H3G SpA, the Italian third-generation (3G) mobile operator controlled by Hong Kong-based Hutchison Whampoa Ltd., Tuesday demonstrated what the company said was the world’s first mobile phone call using UMTS (Universal Mobile Telecommunications System) technology.
“It’s the first phone call in the world using the new technology over a real network,” Vincenzo Novari, H3G’s chief executive officer, told reporters at the company’s base on the outskirts of Rome.
The call was made by Italy’s communications minister, Maurizio Gasparri, who used his mobile videophone to ring Guido Gentili, the editor of Italian business daily, Il Sole 24 Ore. “This is a significant leap into the future, given that with this technology you can see images and navigate on the Internet,” Gasparri told reporters. “Obviously, like all novelties, UMTS will need a bit of time before it becomes a mass technology.”
Calls made via 3G technology based on UMTS or its equivalent outside of Europe, W-CDMA, may not be considered as much of a novelty as Gasparri indicated, however. For example, though the H3G call was well-publicized, mobile carrier Wind SpA has been testing calls on a 3G network in Italy as well. Elsewhere in the world, carriers are testing 3G mobile services, and NTT DoCoMo Inc. started commercial 3G services in Japan based on W-CDMA last year.

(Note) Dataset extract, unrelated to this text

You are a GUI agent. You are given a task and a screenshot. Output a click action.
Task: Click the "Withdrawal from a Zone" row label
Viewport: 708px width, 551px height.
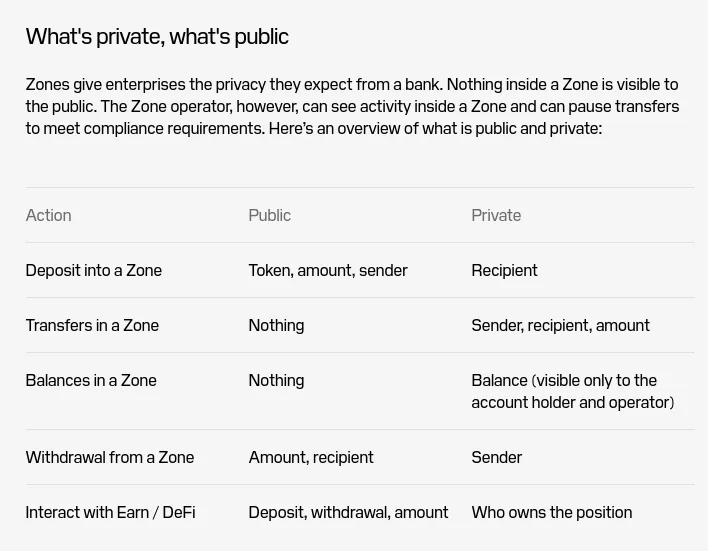click(110, 458)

H3G, which is marketing its new service under the brand name 3, is investing 5 billion euros (US$4.9 billion) in the Italian service and expects to cover at least 80 cities by the end of the year, Novari said. “We’re playing the role of the hare. Without us, the third generation of mobile phones would have taken a few more years to become a reality,” he said. The company will begin distributing its first videophones to experimental customers by next month and commercial service is due to begin in January, with 3 reaching break-even in 2005, Novari said.